+++ Data section

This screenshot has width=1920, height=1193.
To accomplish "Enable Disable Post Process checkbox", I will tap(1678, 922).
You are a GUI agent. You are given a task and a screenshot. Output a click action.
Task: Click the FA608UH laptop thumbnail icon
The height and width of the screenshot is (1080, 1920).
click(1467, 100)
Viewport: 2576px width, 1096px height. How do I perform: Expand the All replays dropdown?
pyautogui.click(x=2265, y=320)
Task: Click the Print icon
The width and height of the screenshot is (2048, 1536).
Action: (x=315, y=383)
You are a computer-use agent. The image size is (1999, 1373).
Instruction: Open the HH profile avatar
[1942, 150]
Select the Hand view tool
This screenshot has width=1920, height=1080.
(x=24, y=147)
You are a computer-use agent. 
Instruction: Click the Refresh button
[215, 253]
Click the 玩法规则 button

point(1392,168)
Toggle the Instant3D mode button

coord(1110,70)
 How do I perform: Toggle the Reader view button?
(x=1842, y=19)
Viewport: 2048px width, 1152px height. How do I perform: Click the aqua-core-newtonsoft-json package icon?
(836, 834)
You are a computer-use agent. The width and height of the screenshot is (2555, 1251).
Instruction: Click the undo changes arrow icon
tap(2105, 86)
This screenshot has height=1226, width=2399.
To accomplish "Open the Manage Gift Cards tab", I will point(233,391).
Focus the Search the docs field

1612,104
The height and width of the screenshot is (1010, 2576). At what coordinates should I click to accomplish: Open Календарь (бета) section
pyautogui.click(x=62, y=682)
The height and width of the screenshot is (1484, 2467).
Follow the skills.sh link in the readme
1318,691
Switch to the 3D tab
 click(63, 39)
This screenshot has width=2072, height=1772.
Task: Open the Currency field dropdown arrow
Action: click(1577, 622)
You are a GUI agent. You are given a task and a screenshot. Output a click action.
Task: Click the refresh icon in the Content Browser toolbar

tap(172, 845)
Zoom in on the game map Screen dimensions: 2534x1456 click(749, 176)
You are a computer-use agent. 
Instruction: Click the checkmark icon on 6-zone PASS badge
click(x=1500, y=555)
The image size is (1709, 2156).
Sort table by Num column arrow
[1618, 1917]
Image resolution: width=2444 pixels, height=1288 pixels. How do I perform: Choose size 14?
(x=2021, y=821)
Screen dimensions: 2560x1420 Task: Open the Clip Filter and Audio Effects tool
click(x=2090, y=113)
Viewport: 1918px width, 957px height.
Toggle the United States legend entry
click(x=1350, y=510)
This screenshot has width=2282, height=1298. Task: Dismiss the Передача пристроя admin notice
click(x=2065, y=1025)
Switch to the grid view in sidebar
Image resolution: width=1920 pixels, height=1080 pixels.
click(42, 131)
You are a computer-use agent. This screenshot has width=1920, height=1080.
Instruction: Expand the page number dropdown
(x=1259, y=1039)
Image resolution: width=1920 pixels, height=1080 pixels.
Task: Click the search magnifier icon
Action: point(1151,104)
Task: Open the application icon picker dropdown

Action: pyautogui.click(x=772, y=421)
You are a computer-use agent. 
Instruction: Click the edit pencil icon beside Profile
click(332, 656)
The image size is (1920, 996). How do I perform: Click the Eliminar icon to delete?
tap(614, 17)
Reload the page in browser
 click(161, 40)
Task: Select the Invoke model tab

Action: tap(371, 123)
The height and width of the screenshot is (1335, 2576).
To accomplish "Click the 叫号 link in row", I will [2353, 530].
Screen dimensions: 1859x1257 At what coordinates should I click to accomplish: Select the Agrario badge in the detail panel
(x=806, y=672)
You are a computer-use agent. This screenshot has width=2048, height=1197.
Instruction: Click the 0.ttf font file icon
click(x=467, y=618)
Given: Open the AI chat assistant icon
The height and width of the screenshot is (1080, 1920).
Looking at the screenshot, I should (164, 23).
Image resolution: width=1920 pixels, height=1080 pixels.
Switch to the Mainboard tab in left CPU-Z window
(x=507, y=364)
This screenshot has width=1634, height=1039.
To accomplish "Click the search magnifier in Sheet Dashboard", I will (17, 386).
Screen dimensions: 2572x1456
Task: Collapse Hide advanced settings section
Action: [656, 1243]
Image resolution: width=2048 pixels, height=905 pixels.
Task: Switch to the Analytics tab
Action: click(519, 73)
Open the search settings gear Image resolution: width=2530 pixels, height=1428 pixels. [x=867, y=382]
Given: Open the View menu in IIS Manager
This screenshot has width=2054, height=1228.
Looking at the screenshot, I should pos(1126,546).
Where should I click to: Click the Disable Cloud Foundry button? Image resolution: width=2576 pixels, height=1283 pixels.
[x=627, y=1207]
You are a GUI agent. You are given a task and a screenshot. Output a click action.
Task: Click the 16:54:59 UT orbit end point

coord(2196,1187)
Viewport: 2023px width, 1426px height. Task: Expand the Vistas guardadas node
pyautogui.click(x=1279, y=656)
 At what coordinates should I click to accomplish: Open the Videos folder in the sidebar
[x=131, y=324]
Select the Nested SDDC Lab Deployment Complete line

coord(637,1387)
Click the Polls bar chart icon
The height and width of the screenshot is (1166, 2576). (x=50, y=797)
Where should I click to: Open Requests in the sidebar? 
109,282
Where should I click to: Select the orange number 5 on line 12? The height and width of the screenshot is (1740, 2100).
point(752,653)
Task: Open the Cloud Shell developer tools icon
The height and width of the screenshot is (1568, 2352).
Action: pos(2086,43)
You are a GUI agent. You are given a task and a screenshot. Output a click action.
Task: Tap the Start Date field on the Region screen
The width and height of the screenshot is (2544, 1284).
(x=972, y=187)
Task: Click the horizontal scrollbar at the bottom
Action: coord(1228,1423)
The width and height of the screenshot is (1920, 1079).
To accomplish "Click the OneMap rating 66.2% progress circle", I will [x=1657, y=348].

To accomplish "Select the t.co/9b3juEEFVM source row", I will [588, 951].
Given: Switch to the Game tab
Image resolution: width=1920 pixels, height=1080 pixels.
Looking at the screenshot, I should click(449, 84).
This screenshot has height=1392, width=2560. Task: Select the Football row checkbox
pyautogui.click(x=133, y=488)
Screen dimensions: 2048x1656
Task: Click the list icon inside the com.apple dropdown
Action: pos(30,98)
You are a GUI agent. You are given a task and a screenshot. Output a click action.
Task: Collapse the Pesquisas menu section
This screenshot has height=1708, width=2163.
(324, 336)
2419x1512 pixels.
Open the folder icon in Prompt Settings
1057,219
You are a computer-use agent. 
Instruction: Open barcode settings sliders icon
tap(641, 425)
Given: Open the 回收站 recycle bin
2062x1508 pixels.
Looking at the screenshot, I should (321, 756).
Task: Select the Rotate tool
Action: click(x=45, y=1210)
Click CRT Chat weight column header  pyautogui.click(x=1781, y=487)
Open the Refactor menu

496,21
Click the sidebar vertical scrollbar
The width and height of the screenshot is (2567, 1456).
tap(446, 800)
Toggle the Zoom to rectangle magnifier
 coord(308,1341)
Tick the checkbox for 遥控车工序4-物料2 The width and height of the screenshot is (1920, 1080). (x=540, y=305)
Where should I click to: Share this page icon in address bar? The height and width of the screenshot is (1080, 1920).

++++++

▸ **What you will do**
All of the data needs to be repeated exactly.

▸ **Solution to the problem**
This screenshot has width=1920, height=1193.
To accomplish "Enable Disable Post Process checkbox", I will tap(1678, 922).
You are a GUI agent. You are given a task and a screenshot. Output a click action.
Task: Click the FA608UH laptop thumbnail icon
The height and width of the screenshot is (1080, 1920).
click(1467, 100)
Viewport: 2576px width, 1096px height. How do I perform: Expand the All replays dropdown?
pyautogui.click(x=2265, y=320)
Task: Click the Print icon
The width and height of the screenshot is (2048, 1536).
Action: (x=315, y=383)
You are a computer-use agent. The image size is (1999, 1373).
Instruction: Open the HH profile avatar
[1942, 150]
Select the Hand view tool
This screenshot has width=1920, height=1080.
(x=24, y=147)
You are a computer-use agent. 
Instruction: Click the Refresh button
[215, 253]
Click the 玩法规则 button

point(1392,168)
Toggle the Instant3D mode button

coord(1110,70)
 How do I perform: Toggle the Reader view button?
(x=1842, y=19)
Viewport: 2048px width, 1152px height. How do I perform: Click the aqua-core-newtonsoft-json package icon?
(836, 834)
You are a computer-use agent. The width and height of the screenshot is (2555, 1251).
Instruction: Click the undo changes arrow icon
tap(2105, 86)
This screenshot has height=1226, width=2399.
To accomplish "Open the Manage Gift Cards tab", I will point(233,391).
Focus the Search the docs field

1612,104
The height and width of the screenshot is (1010, 2576). At what coordinates should I click to accomplish: Open Календарь (бета) section
pyautogui.click(x=62, y=682)
The height and width of the screenshot is (1484, 2467).
Follow the skills.sh link in the readme
1318,691
Switch to the 3D tab
 click(63, 39)
This screenshot has width=2072, height=1772.
Task: Open the Currency field dropdown arrow
Action: click(1577, 622)
You are a GUI agent. You are given a task and a screenshot. Output a click action.
Task: Click the refresh icon in the Content Browser toolbar

tap(172, 845)
Zoom in on the game map Screen dimensions: 2534x1456 click(749, 176)
You are a computer-use agent. 
Instruction: Click the checkmark icon on 6-zone PASS badge
click(x=1500, y=555)
The image size is (1709, 2156).
Sort table by Num column arrow
[1618, 1917]
Image resolution: width=2444 pixels, height=1288 pixels. How do I perform: Choose size 14?
(x=2021, y=821)
Screen dimensions: 2560x1420 Task: Open the Clip Filter and Audio Effects tool
click(x=2090, y=113)
Viewport: 1918px width, 957px height.
Toggle the United States legend entry
click(x=1350, y=510)
This screenshot has width=2282, height=1298. Task: Dismiss the Передача пристроя admin notice
click(x=2065, y=1025)
Switch to the grid view in sidebar
Image resolution: width=1920 pixels, height=1080 pixels.
click(42, 131)
You are a computer-use agent. This screenshot has width=1920, height=1080.
Instruction: Expand the page number dropdown
(x=1259, y=1039)
Image resolution: width=1920 pixels, height=1080 pixels.
Task: Click the search magnifier icon
Action: point(1151,104)
Task: Open the application icon picker dropdown

Action: pyautogui.click(x=772, y=421)
You are a computer-use agent. 
Instruction: Click the edit pencil icon beside Profile
click(332, 656)
The image size is (1920, 996). How do I perform: Click the Eliminar icon to delete?
tap(614, 17)
Reload the page in browser
 click(161, 40)
Task: Select the Invoke model tab

Action: tap(371, 123)
The height and width of the screenshot is (1335, 2576).
To accomplish "Click the 叫号 link in row", I will [2353, 530].
Screen dimensions: 1859x1257 At what coordinates should I click to accomplish: Select the Agrario badge in the detail panel
(x=806, y=672)
You are a computer-use agent. This screenshot has width=2048, height=1197.
Instruction: Click the 0.ttf font file icon
click(x=467, y=618)
Given: Open the AI chat assistant icon
The height and width of the screenshot is (1080, 1920).
Looking at the screenshot, I should (164, 23).
Image resolution: width=1920 pixels, height=1080 pixels.
Switch to the Mainboard tab in left CPU-Z window
(x=507, y=364)
This screenshot has width=1634, height=1039.
To accomplish "Click the search magnifier in Sheet Dashboard", I will (17, 386).
Screen dimensions: 2572x1456
Task: Collapse Hide advanced settings section
Action: [656, 1243]
Image resolution: width=2048 pixels, height=905 pixels.
Task: Switch to the Analytics tab
Action: click(519, 73)
Open the search settings gear Image resolution: width=2530 pixels, height=1428 pixels. [x=867, y=382]
Given: Open the View menu in IIS Manager
This screenshot has width=2054, height=1228.
Looking at the screenshot, I should pos(1126,546).
Where should I click to: Click the Disable Cloud Foundry button? Image resolution: width=2576 pixels, height=1283 pixels.
[x=627, y=1207]
You are a GUI agent. You are given a task and a screenshot. Output a click action.
Task: Click the 16:54:59 UT orbit end point

coord(2196,1187)
Viewport: 2023px width, 1426px height. Task: Expand the Vistas guardadas node
pyautogui.click(x=1279, y=656)
 At what coordinates should I click to accomplish: Open the Videos folder in the sidebar
[x=131, y=324]
Select the Nested SDDC Lab Deployment Complete line

coord(637,1387)
Click the Polls bar chart icon
The height and width of the screenshot is (1166, 2576). (x=50, y=797)
Where should I click to: Open Requests in the sidebar? 
109,282
Where should I click to: Select the orange number 5 on line 12? The height and width of the screenshot is (1740, 2100).
point(752,653)
Task: Open the Cloud Shell developer tools icon
The height and width of the screenshot is (1568, 2352).
Action: pos(2086,43)
You are a GUI agent. You are given a task and a screenshot. Output a click action.
Task: Tap the Start Date field on the Region screen
The width and height of the screenshot is (2544, 1284).
(x=972, y=187)
Task: Click the horizontal scrollbar at the bottom
Action: coord(1228,1423)
The width and height of the screenshot is (1920, 1079).
To accomplish "Click the OneMap rating 66.2% progress circle", I will [x=1657, y=348].

To accomplish "Select the t.co/9b3juEEFVM source row", I will [588, 951].
Given: Switch to the Game tab
Image resolution: width=1920 pixels, height=1080 pixels.
Looking at the screenshot, I should click(449, 84).
This screenshot has height=1392, width=2560. Task: Select the Football row checkbox
pyautogui.click(x=133, y=488)
Screen dimensions: 2048x1656
Task: Click the list icon inside the com.apple dropdown
Action: pos(30,98)
You are a GUI agent. You are given a task and a screenshot. Output a click action.
Task: Collapse the Pesquisas menu section
This screenshot has height=1708, width=2163.
(324, 336)
2419x1512 pixels.
Open the folder icon in Prompt Settings
1057,219
You are a computer-use agent. 
Instruction: Open barcode settings sliders icon
tap(641, 425)
Given: Open the 回收站 recycle bin
2062x1508 pixels.
Looking at the screenshot, I should (321, 756).
Task: Select the Rotate tool
Action: click(x=45, y=1210)
Click CRT Chat weight column header  pyautogui.click(x=1781, y=487)
Open the Refactor menu

496,21
Click the sidebar vertical scrollbar
The width and height of the screenshot is (2567, 1456).
tap(446, 800)
Toggle the Zoom to rectangle magnifier
 coord(308,1341)
Tick the checkbox for 遥控车工序4-物料2 The width and height of the screenshot is (1920, 1080). (x=540, y=305)
Where should I click to: Share this page icon in address bar? The height and width of the screenshot is (1080, 1920).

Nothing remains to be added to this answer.